--- Selected text Enclosed Below ---

Business Services Industry

California's resounding 'no.' - rejection of Proposition 186

Business Economics, April, 1995 by Rita Ricardo-Campbell

In 1994, Califomia's Proposition 186, like the Clinton Administration's "Health Security Act" of 1993, made many promises. Proposition 186 would have initiated a single-payer, government-run health care system for all residents of California that would be financed from higher taxes. Neither the federal Clinton proposal nor the California failed legislation provided full financing for what they promised. The public saw highlighted higher taxes that the public does not want to pay instead of promised benefits. Proposition 186 was rejected on November 8, 1994, by a state-wide vote of 5.5 millions against, with only about 2 million persons voting for the over-promised, underfunded, state-run, single-payer health care proposal.

SUPPORTERS OF 186

Generally, the initial supporters were the uninsured, the elderly, the California Teachers Association, United Auto Workers, California Council of Churches, California Nurses Association, Consumers Union and the League of Women Voters. The latter group had in 1991 sponsored "joint consensus meetings" throughout the country on national health care policy.

I spoke at such a meeting three years earlier, November 16, 1991, in Los Altos, California, on "America's Health Care - Whose Problem?" along with the chair of a grass roots organization, People for Accessible Health Care for Santa Clara County. Similar meetings were held throughout the state. The League of Women Voters effort addressed the issues surrounding costs by trying to define a "minimum basic level" of health care and also asked "what criteria should be used in allocating or 'rationing' health care services for individuals in need?"

--- End of Enclosed Selected text ---

#### Explore the material:
1. Update the passage of the Proposition 186 article from "SUPPORTERS OF 186" down to "health care policy.", changing "Consumers Union" to "Consumer Federation of America".
2. Continue the article on California's rejection of Proposition 186, starting after its last sentence.

--- Information shown Enclosed Below ---

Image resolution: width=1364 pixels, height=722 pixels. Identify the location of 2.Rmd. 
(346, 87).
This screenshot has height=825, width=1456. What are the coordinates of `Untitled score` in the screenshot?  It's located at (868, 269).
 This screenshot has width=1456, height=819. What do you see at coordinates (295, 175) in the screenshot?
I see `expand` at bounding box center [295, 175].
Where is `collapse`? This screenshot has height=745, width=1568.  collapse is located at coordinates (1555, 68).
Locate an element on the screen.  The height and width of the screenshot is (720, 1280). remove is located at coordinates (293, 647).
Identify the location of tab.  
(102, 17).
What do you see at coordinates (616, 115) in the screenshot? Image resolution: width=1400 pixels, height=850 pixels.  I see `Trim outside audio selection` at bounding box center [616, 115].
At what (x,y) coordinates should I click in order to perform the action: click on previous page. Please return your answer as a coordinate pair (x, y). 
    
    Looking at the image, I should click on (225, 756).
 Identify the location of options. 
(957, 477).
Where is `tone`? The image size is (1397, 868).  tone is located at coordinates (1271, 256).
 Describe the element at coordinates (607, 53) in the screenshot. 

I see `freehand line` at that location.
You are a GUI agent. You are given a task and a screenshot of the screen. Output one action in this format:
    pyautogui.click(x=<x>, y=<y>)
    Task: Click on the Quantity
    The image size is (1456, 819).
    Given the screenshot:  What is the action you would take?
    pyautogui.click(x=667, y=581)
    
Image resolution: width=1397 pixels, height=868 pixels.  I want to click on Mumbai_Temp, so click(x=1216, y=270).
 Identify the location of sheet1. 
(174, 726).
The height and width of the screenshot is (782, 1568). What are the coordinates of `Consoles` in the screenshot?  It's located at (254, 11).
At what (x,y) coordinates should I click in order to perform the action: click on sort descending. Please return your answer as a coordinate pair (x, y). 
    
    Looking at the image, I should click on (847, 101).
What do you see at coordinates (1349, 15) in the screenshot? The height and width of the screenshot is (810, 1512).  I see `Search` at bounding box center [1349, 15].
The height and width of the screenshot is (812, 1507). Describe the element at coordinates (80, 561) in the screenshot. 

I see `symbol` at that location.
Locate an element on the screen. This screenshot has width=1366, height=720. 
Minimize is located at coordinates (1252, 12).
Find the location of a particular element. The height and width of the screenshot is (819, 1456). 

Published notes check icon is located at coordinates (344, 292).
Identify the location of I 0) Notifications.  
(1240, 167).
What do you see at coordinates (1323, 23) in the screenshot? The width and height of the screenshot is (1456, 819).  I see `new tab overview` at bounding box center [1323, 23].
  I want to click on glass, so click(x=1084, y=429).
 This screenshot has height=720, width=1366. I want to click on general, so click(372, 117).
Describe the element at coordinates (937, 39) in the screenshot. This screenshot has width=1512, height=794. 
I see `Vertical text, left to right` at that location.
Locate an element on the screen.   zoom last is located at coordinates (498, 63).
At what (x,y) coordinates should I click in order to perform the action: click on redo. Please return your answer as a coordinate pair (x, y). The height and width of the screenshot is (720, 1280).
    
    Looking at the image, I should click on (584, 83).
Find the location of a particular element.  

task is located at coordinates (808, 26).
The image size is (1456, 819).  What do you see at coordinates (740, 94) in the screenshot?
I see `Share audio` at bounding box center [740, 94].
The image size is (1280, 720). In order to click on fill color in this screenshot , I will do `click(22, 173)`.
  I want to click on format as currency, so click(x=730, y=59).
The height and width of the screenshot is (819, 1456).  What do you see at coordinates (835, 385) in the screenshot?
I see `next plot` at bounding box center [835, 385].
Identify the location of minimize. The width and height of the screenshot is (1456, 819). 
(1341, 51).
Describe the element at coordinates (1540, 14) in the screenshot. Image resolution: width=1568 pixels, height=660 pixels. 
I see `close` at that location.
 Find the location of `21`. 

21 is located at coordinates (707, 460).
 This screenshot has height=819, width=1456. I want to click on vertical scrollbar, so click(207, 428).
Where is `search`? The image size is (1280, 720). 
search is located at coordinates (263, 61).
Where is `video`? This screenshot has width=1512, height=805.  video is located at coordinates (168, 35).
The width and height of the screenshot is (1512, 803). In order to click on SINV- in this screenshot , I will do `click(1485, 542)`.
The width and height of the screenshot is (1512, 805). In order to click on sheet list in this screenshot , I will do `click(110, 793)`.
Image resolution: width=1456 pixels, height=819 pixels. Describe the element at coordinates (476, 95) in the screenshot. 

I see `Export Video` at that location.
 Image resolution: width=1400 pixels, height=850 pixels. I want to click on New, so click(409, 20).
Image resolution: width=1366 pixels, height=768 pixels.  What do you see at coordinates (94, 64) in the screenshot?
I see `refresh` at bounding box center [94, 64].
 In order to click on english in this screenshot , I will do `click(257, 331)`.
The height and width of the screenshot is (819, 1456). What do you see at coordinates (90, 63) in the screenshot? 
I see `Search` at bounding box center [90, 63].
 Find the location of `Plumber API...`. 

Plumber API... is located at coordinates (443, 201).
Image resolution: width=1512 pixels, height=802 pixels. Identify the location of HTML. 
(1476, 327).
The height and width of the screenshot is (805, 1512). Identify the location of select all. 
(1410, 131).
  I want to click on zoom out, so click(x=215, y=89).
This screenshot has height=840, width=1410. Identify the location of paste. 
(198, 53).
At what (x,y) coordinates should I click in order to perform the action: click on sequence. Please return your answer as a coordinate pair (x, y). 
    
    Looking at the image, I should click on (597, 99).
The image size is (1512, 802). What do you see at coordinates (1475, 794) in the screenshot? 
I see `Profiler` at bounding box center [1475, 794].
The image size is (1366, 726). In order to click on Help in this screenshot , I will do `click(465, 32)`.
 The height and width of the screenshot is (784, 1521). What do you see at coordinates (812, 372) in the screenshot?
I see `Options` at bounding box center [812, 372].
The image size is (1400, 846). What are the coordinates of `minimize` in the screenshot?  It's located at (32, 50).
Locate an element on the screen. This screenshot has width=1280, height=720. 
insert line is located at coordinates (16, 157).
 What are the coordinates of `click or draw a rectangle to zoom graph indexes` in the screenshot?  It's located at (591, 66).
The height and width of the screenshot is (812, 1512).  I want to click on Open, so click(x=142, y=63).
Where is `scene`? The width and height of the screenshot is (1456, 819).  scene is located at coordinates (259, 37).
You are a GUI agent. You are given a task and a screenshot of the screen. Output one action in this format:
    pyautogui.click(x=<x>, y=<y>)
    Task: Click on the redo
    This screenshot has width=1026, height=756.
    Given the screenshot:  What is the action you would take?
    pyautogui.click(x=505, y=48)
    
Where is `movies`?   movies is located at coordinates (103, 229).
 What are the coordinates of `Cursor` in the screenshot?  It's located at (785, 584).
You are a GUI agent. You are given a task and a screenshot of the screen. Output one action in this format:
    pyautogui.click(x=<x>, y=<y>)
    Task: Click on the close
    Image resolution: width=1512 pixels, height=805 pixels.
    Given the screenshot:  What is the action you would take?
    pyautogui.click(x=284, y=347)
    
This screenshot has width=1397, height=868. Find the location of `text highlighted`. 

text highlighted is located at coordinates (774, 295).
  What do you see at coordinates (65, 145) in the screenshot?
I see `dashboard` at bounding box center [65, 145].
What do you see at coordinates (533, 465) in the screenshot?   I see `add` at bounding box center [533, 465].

--- End of Enclosed Information shown ---

#### Activity answers:
1.
SUPPORTERS OF 186

Generally, the initial supporters were the uninsured, the elderly, the California Teachers Association, United Auto Workers, California Council of Churches, California Nurses Association, Consumer Federation of America and the League of Women Voters. The latter group had in 1991 sponsored "joint consensus meetings" throughout the country on national health care policy.

2.
Although a "minimum basic level" of medical care seems to be a simple concept, it is impossible to define. As technology improves, the basic level increases. Medical needs vary from person to person and for the same person vary over time. And discussion of how to allocate or ration unlimited medical care would not re-elect politicians. Thus very few politicians talk about the concept that the demand for health care will always outrun the supply, and, if price does not limit wants, then some method of allocation must be used. Almost any preset, easily assessed boundary, such as age, would be politically explosive.

Such basic topics were not involved, to the best of my knowledge, during the 1994 debates on the Californian legislation, even though the debates were very few in number and little publicized. It was as if the public were either worn out or satiated by the extensive public debate on the Clinton's somewhat different health bill that promoted managed care among prepaid groups of health care providers. California was nationally in the forefront of that movement, but California also has a high cost per capita for health care among the states. The preceding federal debate in the main avoided such fundamental questions as what kinds of medical care the government should provide and what kinds would individuals be willing to pay for out-of-pocket. And the work "ration" was barely mentioned.

OPPOSITION TO 186

There was very little political support for Proposition 186. Both the incumbent governor Pete Wilson (Republican) and his Democrat opponent Kathleen Brown opposed Proposition 186. Additionally opposed were the California Taxpayers Association, National Federation of Independent Business, California Chamber of Commerce, California State Employees Association, California Association of Hospitals and Health Systems, California Manufacturers Association and several life insurance companies.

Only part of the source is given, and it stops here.